*ASSIGNMENT*
Please swap "location" for "position" everywhere in the records below, leaving all other text unchanged and omitting the pictures from your answer.

Dataset entries:

►

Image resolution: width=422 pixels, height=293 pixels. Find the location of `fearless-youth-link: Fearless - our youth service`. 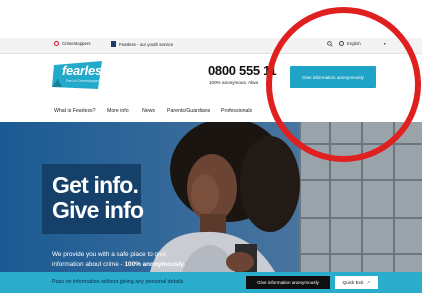

fearless-youth-link: Fearless - our youth service is located at coordinates (142, 44).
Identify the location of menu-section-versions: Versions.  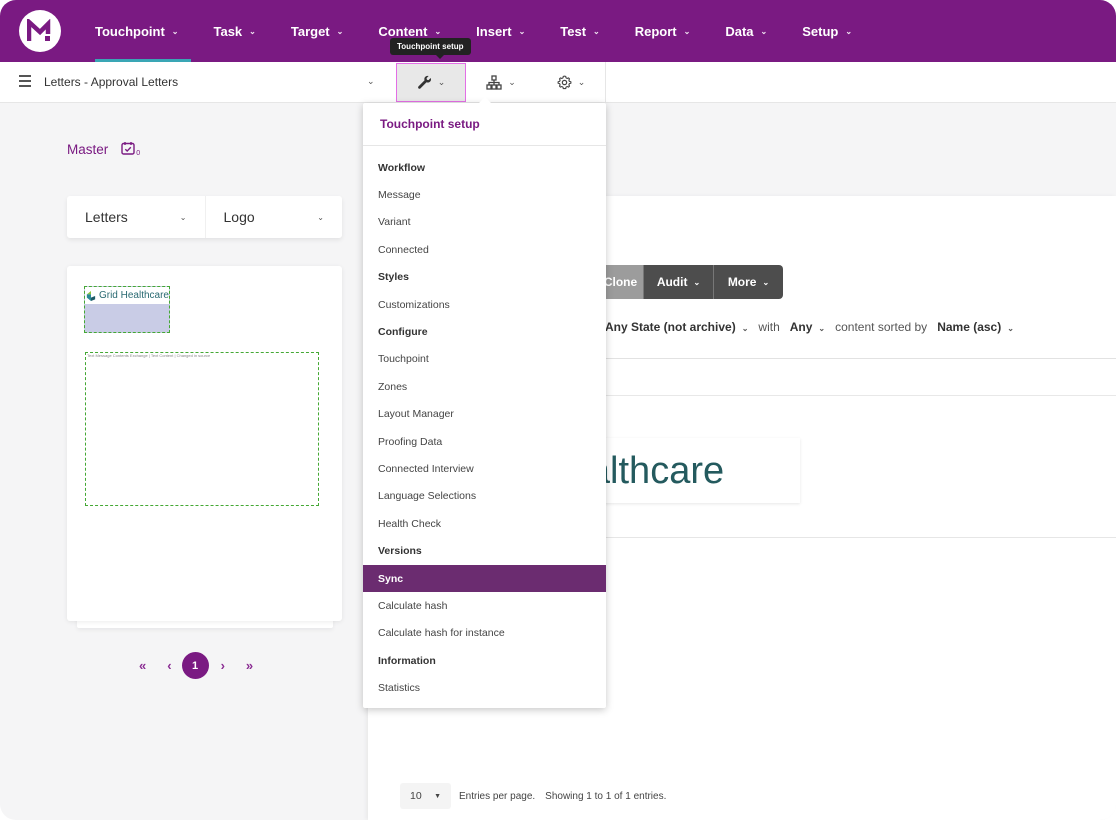
(400, 552).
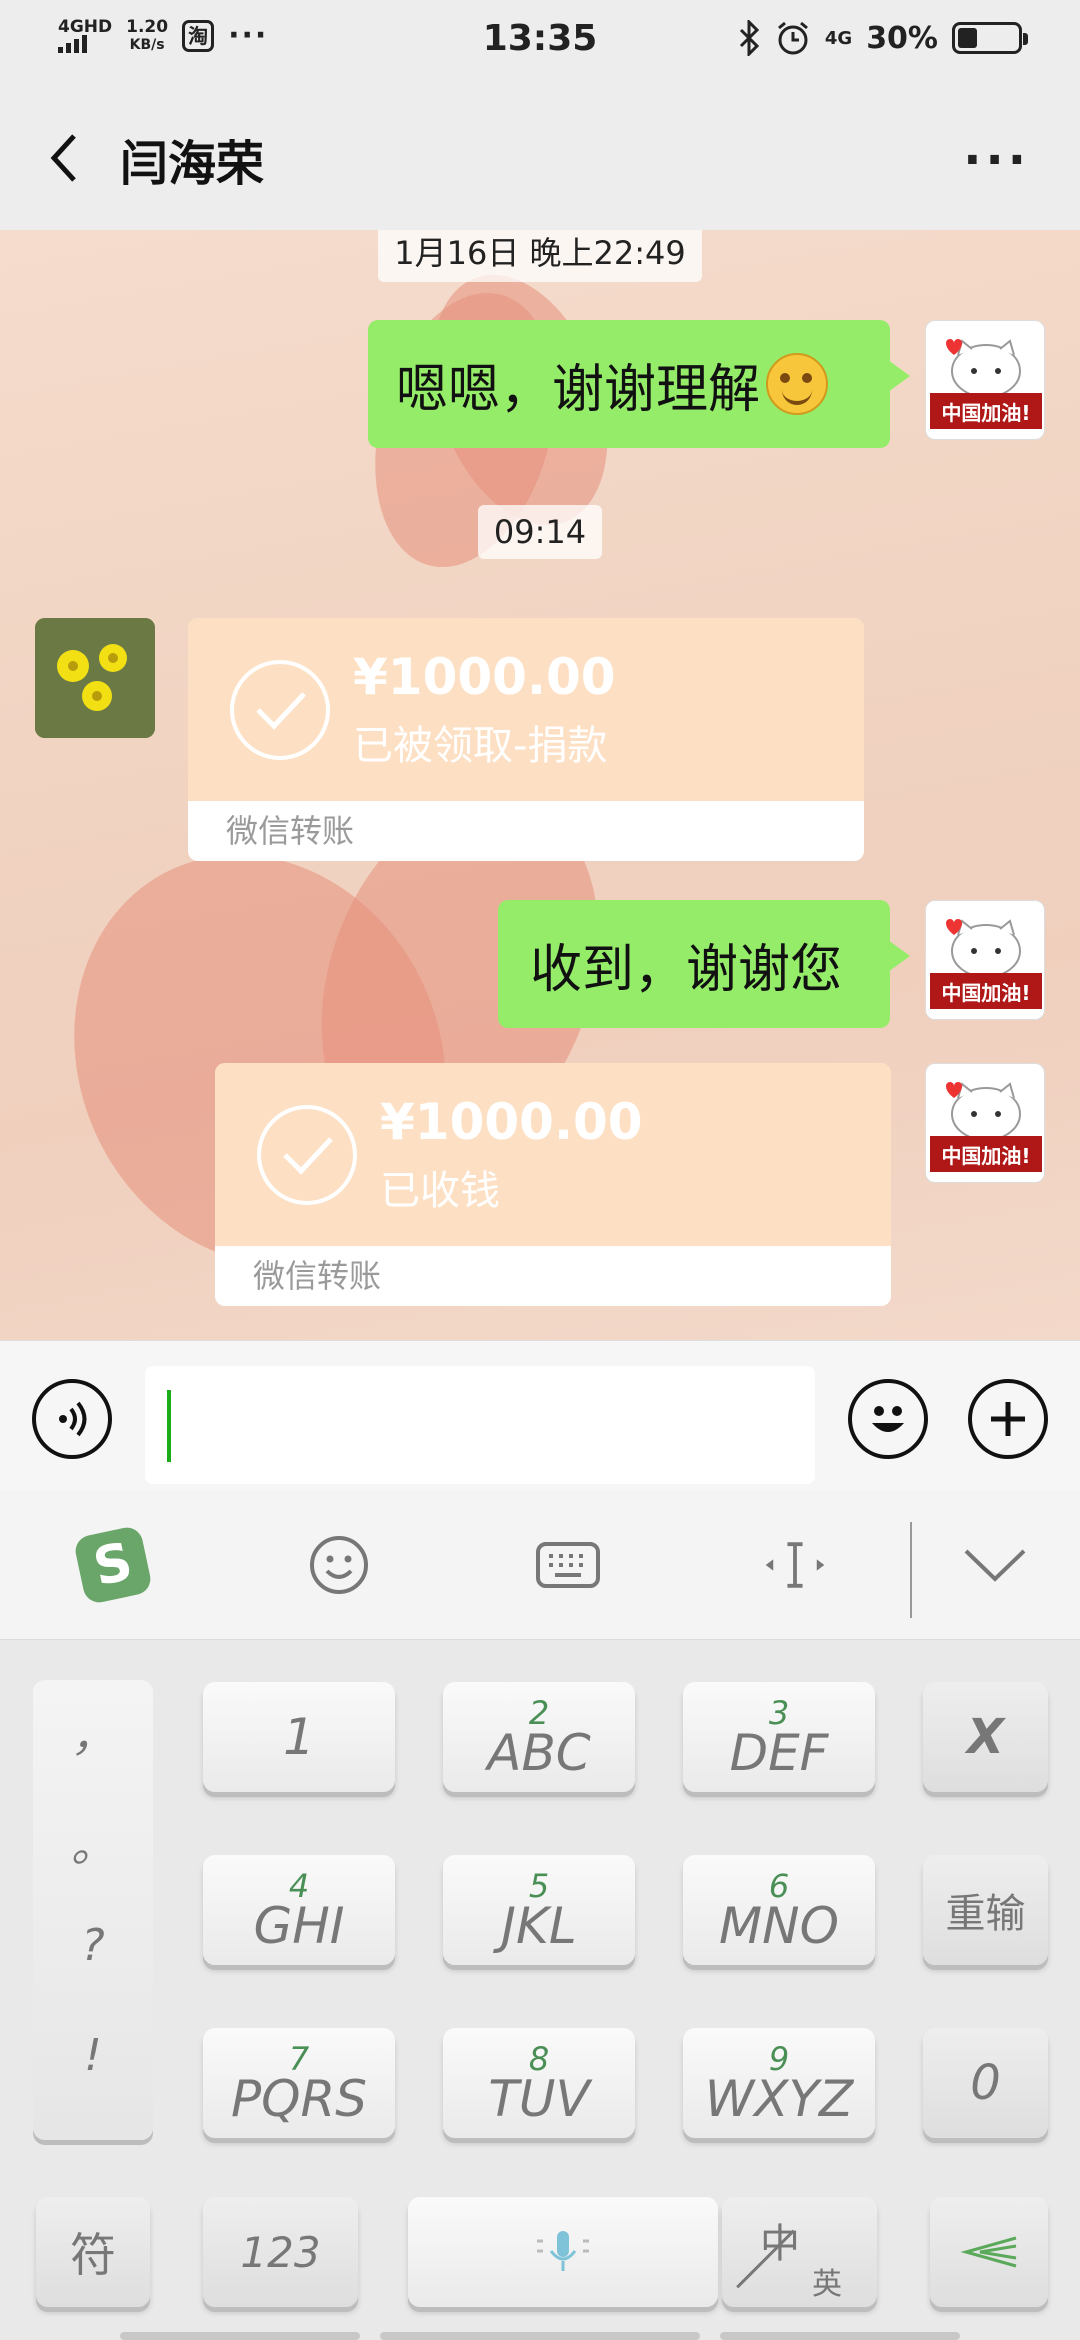 The width and height of the screenshot is (1080, 2340). What do you see at coordinates (539, 2083) in the screenshot?
I see `key-8-tuv: 8 TUV` at bounding box center [539, 2083].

◄

*SOLVED EXERCISE*
Image resolution: width=422 pixels, height=293 pixels. Find the position of `fearless-youth-link: Fearless - our youth service`. 

fearless-youth-link: Fearless - our youth service is located at coordinates (142, 44).
Identify the position of menu-section-versions: Versions.  
(400, 552).
 The width and height of the screenshot is (1080, 2340). What do you see at coordinates (539, 2083) in the screenshot?
I see `key-8-tuv: 8 TUV` at bounding box center [539, 2083].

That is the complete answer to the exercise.